(Task inputs)

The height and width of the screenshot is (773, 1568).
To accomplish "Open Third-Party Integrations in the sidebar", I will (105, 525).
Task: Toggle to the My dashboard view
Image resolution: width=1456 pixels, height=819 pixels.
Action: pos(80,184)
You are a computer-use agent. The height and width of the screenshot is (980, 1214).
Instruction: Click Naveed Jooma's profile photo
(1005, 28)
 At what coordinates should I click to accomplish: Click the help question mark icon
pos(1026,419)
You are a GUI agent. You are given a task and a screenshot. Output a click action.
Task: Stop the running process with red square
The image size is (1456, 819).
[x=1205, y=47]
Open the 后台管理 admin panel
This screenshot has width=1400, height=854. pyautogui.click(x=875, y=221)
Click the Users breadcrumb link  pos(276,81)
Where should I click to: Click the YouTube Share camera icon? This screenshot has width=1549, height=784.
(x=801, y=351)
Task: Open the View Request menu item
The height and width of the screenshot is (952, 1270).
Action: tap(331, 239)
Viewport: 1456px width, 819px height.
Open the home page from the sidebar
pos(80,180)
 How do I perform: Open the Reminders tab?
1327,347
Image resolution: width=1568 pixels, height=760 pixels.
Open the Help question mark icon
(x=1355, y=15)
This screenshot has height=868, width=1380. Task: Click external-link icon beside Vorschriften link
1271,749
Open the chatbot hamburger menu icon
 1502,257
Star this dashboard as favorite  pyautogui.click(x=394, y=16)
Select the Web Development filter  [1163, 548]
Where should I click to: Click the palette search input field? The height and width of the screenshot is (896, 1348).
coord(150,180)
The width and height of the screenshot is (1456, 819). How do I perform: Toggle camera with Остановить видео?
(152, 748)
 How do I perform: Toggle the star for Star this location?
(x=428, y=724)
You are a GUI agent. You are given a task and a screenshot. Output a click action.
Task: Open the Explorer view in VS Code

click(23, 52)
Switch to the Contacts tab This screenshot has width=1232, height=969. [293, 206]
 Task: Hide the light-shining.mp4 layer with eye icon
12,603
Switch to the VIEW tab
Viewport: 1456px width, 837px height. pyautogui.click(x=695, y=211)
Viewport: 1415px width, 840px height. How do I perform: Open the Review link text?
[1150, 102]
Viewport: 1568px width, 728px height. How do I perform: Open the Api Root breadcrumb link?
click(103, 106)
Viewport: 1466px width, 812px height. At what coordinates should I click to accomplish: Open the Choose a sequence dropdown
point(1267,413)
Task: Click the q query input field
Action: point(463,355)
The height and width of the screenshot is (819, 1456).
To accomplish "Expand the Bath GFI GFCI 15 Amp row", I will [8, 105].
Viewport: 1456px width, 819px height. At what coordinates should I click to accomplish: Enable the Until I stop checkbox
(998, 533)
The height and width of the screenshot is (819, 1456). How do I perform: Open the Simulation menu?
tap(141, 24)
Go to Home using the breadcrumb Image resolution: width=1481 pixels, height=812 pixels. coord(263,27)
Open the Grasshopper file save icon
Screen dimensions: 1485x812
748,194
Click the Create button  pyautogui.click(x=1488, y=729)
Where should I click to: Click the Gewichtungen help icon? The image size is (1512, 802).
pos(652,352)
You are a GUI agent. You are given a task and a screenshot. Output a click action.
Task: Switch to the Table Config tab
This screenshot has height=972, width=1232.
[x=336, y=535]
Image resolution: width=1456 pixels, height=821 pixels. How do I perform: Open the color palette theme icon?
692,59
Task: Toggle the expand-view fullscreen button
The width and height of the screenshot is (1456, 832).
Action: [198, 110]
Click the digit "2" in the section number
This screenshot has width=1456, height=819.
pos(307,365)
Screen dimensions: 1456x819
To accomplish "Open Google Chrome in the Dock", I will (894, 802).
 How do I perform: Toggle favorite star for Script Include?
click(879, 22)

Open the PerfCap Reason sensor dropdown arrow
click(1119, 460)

(End Task inputs)

# [The task]
Line by line, transcribe the material above exactly.

# [Reply to the exercise]
The height and width of the screenshot is (773, 1568).
To accomplish "Open Third-Party Integrations in the sidebar", I will (105, 525).
Task: Toggle to the My dashboard view
Image resolution: width=1456 pixels, height=819 pixels.
Action: pos(80,184)
You are a computer-use agent. The height and width of the screenshot is (980, 1214).
Instruction: Click Naveed Jooma's profile photo
(1005, 28)
 At what coordinates should I click to accomplish: Click the help question mark icon
pos(1026,419)
You are a GUI agent. You are given a task and a screenshot. Output a click action.
Task: Stop the running process with red square
The image size is (1456, 819).
[x=1205, y=47]
Open the 后台管理 admin panel
This screenshot has width=1400, height=854. pyautogui.click(x=875, y=221)
Click the Users breadcrumb link  pos(276,81)
Where should I click to: Click the YouTube Share camera icon? This screenshot has width=1549, height=784.
(x=801, y=351)
Task: Open the View Request menu item
The height and width of the screenshot is (952, 1270).
Action: tap(331, 239)
Viewport: 1456px width, 819px height.
Open the home page from the sidebar
pos(80,180)
 How do I perform: Open the Reminders tab?
1327,347
Image resolution: width=1568 pixels, height=760 pixels.
Open the Help question mark icon
(x=1355, y=15)
This screenshot has height=868, width=1380. Task: Click external-link icon beside Vorschriften link
1271,749
Open the chatbot hamburger menu icon
 1502,257
Star this dashboard as favorite  pyautogui.click(x=394, y=16)
Select the Web Development filter  [1163, 548]
Where should I click to: Click the palette search input field? The height and width of the screenshot is (896, 1348).
coord(150,180)
The width and height of the screenshot is (1456, 819). How do I perform: Toggle camera with Остановить видео?
(152, 748)
 How do I perform: Toggle the star for Star this location?
(x=428, y=724)
You are a GUI agent. You are given a task and a screenshot. Output a click action.
Task: Open the Explorer view in VS Code

click(23, 52)
Switch to the Contacts tab This screenshot has width=1232, height=969. [293, 206]
 Task: Hide the light-shining.mp4 layer with eye icon
12,603
Switch to the VIEW tab
Viewport: 1456px width, 837px height. pyautogui.click(x=695, y=211)
Viewport: 1415px width, 840px height. How do I perform: Open the Review link text?
[1150, 102]
Viewport: 1568px width, 728px height. How do I perform: Open the Api Root breadcrumb link?
click(103, 106)
Viewport: 1466px width, 812px height. At what coordinates should I click to accomplish: Open the Choose a sequence dropdown
point(1267,413)
Task: Click the q query input field
Action: point(463,355)
The height and width of the screenshot is (819, 1456).
To accomplish "Expand the Bath GFI GFCI 15 Amp row", I will [8, 105].
Viewport: 1456px width, 819px height. At what coordinates should I click to accomplish: Enable the Until I stop checkbox
(998, 533)
The height and width of the screenshot is (819, 1456). How do I perform: Open the Simulation menu?
tap(141, 24)
Go to Home using the breadcrumb Image resolution: width=1481 pixels, height=812 pixels. coord(263,27)
Open the Grasshopper file save icon
Screen dimensions: 1485x812
748,194
Click the Create button  pyautogui.click(x=1488, y=729)
Where should I click to: Click the Gewichtungen help icon? The image size is (1512, 802).
pos(652,352)
You are a GUI agent. You are given a task and a screenshot. Output a click action.
Task: Switch to the Table Config tab
This screenshot has height=972, width=1232.
[x=336, y=535]
Image resolution: width=1456 pixels, height=821 pixels. How do I perform: Open the color palette theme icon?
692,59
Task: Toggle the expand-view fullscreen button
The width and height of the screenshot is (1456, 832).
Action: [198, 110]
Click the digit "2" in the section number
This screenshot has width=1456, height=819.
pos(307,365)
Screen dimensions: 1456x819
To accomplish "Open Google Chrome in the Dock", I will (894, 802).
 How do I perform: Toggle favorite star for Script Include?
click(879, 22)

Open the PerfCap Reason sensor dropdown arrow
click(1119, 460)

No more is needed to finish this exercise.